**Work to be completed:**
Below are lines of data, and only some are wanted. Please repeat exactly those from the line that has "01302 494833 (200, 993)" through the line that has "Task Validation (838, 1161)".

**Provided records:**
----
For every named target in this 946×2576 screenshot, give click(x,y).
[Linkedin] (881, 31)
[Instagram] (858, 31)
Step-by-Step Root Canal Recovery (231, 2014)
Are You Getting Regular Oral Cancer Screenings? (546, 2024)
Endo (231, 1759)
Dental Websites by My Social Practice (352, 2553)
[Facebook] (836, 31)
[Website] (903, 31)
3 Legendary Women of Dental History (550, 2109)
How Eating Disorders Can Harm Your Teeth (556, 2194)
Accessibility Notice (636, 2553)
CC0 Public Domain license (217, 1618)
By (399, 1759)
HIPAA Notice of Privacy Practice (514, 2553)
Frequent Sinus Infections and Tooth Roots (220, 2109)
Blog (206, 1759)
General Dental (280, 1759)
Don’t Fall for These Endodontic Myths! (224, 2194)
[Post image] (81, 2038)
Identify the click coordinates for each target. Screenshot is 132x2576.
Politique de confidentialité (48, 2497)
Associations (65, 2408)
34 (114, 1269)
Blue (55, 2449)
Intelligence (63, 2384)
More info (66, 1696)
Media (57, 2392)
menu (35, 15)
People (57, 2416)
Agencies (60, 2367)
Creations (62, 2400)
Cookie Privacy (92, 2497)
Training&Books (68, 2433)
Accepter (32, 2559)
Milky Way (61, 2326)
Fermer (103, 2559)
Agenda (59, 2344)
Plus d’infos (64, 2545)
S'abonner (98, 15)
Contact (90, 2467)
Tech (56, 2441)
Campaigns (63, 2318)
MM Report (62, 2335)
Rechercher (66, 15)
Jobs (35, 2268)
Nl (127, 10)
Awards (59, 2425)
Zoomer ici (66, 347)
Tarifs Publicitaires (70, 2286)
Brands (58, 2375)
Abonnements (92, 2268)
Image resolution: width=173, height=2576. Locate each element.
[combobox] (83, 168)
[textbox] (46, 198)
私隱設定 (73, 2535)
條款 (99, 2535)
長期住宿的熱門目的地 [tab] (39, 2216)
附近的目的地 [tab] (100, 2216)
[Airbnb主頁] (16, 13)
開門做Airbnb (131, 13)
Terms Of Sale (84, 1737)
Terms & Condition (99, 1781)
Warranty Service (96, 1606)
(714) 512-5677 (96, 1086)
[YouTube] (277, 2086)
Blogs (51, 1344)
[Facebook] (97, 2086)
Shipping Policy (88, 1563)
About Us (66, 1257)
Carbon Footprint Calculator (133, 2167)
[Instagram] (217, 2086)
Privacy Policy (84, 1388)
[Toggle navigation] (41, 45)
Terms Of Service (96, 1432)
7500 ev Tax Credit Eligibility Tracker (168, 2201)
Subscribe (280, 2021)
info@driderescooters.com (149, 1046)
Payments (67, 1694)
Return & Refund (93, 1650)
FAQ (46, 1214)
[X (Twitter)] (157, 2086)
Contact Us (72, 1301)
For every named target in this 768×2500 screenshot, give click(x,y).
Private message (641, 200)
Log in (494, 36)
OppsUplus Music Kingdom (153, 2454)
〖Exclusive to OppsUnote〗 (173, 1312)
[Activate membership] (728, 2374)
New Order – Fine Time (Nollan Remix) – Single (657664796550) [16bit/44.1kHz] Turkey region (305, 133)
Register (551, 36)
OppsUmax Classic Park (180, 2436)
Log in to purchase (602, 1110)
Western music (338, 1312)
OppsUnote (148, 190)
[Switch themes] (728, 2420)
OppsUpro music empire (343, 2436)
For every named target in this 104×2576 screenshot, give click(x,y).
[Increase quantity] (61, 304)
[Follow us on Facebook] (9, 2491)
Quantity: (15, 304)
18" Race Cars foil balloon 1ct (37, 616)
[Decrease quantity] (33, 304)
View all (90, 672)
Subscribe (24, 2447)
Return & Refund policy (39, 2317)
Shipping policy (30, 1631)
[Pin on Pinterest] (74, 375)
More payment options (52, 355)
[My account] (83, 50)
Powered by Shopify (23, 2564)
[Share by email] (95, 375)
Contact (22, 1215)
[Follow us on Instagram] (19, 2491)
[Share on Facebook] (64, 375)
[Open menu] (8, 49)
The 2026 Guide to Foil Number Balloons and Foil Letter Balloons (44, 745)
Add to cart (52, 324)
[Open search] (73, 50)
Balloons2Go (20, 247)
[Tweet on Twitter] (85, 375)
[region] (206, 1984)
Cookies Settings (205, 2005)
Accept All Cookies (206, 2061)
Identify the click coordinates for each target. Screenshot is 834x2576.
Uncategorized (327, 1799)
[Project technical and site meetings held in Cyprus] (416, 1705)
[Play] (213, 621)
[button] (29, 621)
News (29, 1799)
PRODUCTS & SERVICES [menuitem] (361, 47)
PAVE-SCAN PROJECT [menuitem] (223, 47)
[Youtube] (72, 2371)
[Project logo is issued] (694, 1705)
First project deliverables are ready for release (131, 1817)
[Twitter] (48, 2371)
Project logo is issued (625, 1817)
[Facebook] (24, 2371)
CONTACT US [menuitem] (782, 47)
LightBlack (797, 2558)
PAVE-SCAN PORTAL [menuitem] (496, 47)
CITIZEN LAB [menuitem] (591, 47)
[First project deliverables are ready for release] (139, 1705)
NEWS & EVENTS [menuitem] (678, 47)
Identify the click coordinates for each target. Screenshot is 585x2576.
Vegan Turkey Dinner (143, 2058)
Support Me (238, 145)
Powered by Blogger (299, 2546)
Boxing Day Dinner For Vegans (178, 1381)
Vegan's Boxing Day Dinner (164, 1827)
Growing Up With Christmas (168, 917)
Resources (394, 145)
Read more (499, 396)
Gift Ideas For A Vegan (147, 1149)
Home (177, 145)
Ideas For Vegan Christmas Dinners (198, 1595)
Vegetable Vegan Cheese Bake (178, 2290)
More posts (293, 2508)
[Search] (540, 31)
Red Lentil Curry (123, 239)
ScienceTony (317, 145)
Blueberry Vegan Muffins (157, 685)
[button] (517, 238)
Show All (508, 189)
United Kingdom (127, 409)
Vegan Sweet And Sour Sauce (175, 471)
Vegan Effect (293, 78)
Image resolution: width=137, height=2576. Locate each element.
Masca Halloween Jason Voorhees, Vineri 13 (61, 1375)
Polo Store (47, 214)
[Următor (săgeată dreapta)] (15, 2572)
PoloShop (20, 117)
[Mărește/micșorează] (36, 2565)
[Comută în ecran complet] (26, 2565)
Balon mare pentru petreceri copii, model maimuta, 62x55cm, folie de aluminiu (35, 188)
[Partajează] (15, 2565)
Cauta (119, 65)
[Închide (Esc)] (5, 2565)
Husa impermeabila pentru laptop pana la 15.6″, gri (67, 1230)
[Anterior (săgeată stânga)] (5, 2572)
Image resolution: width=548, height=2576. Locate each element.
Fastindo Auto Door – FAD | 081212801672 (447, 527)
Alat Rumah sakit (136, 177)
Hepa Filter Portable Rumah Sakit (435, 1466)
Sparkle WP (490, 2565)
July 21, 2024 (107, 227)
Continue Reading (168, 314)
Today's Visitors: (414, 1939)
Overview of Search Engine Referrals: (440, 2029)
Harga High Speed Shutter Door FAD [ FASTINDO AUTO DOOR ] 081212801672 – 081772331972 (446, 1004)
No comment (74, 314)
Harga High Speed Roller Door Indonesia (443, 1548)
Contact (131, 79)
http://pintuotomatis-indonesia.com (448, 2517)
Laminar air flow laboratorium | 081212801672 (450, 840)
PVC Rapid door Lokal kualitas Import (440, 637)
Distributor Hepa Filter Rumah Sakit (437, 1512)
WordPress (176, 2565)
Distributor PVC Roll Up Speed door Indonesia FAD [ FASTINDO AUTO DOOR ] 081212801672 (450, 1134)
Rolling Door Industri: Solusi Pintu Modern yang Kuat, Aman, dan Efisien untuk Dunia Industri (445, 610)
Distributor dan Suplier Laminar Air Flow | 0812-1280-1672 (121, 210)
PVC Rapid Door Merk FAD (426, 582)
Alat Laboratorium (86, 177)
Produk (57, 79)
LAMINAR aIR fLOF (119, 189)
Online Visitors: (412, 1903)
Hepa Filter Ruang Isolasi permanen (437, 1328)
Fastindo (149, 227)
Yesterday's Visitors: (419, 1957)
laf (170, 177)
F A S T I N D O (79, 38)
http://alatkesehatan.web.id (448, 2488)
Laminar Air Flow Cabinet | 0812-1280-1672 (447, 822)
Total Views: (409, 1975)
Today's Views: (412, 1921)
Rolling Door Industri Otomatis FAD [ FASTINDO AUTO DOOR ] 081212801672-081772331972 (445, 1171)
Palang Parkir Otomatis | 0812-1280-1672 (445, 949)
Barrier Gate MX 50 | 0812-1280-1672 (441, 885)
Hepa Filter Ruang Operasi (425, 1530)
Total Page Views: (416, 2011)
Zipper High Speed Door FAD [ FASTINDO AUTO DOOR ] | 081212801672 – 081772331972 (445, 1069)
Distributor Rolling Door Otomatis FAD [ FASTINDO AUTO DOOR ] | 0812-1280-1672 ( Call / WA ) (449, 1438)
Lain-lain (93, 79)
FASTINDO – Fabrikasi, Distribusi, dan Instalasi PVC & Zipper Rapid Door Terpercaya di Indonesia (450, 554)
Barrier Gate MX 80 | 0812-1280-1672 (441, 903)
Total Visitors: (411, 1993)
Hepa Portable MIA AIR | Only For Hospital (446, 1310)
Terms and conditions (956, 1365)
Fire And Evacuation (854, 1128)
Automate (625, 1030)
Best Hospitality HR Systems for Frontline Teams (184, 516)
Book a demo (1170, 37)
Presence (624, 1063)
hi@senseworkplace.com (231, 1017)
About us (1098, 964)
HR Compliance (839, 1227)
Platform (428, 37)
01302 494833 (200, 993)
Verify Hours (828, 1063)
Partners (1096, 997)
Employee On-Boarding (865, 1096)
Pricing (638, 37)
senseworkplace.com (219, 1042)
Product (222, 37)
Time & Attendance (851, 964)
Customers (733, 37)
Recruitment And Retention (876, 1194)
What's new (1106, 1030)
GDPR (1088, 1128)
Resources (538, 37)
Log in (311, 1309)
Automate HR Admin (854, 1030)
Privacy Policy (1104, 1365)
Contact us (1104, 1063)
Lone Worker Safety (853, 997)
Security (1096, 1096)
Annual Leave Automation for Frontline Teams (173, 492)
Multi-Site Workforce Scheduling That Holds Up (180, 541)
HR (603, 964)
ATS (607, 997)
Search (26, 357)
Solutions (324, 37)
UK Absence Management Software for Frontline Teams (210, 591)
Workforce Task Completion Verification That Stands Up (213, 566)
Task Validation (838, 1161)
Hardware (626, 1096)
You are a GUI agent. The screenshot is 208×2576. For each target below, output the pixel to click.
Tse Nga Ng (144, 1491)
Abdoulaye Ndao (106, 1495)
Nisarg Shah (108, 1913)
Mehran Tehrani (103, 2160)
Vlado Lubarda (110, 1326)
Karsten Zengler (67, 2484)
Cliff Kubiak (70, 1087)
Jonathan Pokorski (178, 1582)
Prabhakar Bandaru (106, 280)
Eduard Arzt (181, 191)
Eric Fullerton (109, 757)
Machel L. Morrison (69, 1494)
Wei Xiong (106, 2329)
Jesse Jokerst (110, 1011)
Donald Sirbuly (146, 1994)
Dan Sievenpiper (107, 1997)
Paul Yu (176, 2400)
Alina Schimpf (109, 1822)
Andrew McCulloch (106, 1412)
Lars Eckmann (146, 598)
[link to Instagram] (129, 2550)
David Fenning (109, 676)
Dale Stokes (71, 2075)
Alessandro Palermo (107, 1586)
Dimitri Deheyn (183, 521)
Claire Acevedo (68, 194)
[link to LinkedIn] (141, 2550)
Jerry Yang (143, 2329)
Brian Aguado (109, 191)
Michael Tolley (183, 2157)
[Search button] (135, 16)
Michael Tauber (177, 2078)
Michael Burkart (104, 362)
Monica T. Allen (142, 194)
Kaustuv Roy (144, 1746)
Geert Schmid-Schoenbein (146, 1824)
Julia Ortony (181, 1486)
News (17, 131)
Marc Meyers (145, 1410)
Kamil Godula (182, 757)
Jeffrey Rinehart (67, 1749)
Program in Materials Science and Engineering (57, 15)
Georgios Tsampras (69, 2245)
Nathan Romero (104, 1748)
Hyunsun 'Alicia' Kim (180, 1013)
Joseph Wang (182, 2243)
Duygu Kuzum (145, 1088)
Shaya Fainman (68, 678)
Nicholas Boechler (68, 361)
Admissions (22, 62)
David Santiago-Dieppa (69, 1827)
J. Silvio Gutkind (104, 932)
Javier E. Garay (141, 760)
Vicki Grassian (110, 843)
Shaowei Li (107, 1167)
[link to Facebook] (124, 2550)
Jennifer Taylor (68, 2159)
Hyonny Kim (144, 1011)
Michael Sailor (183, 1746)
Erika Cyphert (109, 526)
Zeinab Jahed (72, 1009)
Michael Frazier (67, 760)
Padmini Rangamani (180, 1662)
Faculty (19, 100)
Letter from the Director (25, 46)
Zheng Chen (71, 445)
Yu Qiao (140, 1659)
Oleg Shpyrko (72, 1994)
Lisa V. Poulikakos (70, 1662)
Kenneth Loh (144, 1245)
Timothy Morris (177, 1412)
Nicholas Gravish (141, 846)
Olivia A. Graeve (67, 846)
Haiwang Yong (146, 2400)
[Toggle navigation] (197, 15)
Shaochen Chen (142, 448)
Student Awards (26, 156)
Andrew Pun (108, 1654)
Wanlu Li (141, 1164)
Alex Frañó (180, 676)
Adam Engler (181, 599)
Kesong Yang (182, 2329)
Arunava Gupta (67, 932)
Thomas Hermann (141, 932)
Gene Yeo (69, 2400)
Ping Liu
----
**Output of the task:**
01302 494833 (200, 993)
Verify Hours (828, 1063)
Partners (1096, 997)
Employee On-Boarding (865, 1096)
Pricing (638, 37)
senseworkplace.com (219, 1042)
Product (222, 37)
Time & Attendance (851, 964)
Customers (733, 37)
Recruitment And Retention (876, 1194)
What's new (1106, 1030)
GDPR (1088, 1128)
Resources (538, 37)
Log in (311, 1309)
Automate HR Admin (854, 1030)
Privacy Policy (1104, 1365)
Contact us (1104, 1063)
Lone Worker Safety (853, 997)
Security (1096, 1096)
Annual Leave Automation for Frontline Teams (173, 492)
Multi-Site Workforce Scheduling That Holds Up (180, 541)
HR (603, 964)
ATS (607, 997)
Search (26, 357)
Solutions (324, 37)
UK Absence Management Software for Frontline Teams (210, 591)
Workforce Task Completion Verification That Stands Up (213, 566)
Task Validation (838, 1161)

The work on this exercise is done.